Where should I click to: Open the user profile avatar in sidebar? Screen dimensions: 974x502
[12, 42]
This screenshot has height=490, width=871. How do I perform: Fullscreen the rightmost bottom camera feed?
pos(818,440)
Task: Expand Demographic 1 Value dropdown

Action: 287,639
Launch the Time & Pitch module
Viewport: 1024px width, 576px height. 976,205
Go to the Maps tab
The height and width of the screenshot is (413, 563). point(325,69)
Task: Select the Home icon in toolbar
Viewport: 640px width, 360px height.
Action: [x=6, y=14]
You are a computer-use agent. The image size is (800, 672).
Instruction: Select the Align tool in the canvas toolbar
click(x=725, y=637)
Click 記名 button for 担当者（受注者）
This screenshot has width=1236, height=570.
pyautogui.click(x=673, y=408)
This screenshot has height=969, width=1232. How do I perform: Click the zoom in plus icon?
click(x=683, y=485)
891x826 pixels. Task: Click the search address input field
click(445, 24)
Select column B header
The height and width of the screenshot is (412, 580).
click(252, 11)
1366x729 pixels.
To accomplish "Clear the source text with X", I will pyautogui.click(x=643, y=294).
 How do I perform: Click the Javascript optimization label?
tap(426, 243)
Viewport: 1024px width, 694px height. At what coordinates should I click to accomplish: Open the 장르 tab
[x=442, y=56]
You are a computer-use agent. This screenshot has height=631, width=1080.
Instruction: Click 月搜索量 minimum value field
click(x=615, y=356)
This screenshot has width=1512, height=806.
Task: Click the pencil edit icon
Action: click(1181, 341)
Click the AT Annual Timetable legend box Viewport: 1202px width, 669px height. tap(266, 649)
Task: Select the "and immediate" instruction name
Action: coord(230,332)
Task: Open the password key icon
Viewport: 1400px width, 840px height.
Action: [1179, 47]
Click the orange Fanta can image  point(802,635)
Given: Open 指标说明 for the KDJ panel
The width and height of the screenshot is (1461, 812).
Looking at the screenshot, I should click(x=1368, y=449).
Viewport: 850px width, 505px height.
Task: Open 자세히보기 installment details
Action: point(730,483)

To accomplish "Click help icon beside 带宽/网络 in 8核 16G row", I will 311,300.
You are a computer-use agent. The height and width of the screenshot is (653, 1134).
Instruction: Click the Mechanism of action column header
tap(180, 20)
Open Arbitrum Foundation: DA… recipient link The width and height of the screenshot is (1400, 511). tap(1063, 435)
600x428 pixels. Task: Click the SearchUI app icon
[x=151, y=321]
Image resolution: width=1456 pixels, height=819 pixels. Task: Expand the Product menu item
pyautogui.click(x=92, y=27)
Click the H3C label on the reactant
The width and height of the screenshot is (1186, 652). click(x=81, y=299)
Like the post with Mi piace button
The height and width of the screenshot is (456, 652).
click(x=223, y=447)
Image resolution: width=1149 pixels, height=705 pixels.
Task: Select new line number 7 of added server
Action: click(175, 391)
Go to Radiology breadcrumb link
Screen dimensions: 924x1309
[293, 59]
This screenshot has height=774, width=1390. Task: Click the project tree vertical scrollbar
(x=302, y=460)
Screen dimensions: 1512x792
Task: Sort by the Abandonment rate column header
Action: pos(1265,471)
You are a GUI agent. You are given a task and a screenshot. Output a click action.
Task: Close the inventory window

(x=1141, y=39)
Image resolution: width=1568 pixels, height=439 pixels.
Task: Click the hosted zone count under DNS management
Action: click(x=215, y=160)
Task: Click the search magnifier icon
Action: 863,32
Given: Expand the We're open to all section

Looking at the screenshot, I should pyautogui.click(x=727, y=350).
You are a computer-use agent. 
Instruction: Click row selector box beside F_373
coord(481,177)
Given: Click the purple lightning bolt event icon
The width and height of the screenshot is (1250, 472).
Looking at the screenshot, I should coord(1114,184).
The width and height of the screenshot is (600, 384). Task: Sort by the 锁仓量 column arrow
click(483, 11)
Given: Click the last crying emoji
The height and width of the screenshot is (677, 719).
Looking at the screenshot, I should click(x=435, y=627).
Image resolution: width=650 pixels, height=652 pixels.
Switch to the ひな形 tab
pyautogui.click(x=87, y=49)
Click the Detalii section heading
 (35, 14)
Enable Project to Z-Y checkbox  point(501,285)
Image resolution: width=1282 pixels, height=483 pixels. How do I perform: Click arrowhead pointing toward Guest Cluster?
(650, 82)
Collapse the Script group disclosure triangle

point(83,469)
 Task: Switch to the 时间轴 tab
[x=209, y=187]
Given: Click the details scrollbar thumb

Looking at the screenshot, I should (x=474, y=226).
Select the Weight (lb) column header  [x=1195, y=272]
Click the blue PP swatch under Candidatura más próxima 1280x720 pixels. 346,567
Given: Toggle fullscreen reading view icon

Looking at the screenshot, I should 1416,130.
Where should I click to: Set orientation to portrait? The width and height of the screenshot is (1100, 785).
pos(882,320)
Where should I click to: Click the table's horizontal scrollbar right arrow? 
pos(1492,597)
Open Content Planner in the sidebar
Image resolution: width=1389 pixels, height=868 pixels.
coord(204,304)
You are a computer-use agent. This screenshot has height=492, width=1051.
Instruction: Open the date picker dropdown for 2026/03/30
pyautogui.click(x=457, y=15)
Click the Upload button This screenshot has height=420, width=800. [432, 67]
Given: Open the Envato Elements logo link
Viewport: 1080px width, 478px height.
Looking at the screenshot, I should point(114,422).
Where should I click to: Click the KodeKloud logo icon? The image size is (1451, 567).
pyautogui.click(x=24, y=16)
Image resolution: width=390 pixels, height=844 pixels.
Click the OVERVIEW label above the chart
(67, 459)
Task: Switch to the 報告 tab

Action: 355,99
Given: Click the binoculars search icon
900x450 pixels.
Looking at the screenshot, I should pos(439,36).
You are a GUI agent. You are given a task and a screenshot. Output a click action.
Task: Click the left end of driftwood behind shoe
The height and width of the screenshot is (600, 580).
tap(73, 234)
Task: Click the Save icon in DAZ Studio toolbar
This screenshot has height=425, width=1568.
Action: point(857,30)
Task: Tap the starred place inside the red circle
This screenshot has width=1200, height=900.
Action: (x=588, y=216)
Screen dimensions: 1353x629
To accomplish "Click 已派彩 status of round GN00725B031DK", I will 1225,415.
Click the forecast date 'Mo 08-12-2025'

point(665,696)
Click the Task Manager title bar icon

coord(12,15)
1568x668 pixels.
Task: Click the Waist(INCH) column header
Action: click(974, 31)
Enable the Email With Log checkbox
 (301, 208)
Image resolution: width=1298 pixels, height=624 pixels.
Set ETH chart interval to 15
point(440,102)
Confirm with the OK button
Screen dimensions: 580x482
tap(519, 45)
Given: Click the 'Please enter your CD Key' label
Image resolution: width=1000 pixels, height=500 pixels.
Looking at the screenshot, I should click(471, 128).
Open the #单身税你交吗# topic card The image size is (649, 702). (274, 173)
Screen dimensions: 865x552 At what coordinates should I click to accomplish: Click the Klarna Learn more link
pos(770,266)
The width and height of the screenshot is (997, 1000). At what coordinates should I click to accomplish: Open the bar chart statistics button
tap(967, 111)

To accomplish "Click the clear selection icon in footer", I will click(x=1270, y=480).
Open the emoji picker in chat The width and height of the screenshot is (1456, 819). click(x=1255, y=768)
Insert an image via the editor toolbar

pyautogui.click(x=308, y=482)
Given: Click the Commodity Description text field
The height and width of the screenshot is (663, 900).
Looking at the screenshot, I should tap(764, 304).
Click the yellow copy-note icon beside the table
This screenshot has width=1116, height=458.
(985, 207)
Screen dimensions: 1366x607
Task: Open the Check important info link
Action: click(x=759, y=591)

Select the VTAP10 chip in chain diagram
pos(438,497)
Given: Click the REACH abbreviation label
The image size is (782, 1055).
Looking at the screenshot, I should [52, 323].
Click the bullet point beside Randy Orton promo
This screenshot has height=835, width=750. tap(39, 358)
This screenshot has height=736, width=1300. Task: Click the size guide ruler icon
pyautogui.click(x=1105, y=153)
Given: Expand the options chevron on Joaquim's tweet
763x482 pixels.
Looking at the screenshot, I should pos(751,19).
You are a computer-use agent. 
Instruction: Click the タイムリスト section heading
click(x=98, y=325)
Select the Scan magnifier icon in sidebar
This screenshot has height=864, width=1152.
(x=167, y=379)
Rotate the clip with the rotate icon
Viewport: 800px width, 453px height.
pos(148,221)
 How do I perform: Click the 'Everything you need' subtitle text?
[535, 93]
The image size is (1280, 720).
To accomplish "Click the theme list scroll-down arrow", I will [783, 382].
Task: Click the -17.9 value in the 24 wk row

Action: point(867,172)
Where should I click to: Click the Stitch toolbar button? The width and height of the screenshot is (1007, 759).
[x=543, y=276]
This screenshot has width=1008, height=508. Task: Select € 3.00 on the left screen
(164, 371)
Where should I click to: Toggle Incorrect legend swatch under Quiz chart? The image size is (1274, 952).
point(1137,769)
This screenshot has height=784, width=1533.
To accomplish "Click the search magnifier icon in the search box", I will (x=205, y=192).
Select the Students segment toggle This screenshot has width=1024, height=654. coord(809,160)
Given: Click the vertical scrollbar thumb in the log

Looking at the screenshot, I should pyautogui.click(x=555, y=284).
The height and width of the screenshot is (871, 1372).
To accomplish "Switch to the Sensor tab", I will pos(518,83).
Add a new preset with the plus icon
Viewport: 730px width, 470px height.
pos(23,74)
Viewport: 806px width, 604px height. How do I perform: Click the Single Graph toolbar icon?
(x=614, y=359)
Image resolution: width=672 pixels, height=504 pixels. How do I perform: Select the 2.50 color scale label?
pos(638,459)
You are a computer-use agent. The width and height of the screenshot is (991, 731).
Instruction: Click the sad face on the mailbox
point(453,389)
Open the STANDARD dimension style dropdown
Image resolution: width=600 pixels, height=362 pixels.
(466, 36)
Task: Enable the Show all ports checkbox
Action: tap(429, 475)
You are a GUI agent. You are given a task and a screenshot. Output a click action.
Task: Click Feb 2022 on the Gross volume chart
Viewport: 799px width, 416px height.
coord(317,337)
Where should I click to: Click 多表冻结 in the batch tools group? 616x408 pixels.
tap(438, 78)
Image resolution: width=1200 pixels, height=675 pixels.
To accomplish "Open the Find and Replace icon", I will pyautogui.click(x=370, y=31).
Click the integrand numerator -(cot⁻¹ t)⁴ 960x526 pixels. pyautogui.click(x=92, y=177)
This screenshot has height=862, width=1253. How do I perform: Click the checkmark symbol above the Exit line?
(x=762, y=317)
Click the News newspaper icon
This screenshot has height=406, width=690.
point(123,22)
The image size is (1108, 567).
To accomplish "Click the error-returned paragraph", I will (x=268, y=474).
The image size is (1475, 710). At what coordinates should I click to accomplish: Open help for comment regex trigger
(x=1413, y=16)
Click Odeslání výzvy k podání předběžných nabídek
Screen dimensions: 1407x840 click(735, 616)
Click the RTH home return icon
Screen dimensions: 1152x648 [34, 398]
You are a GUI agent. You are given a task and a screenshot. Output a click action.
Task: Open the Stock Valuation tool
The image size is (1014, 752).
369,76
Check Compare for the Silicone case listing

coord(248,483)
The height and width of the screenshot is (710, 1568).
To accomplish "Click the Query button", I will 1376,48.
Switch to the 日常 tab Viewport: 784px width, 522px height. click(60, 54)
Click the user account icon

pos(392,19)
::::
Gather each line from the entries above that includes the word "emoji".

ANSWER TO THIS EXERCISE
Given: Click the last crying emoji
Open the emoji picker in chat The width and height of the screenshot is (1456, 819). click(x=1255, y=768)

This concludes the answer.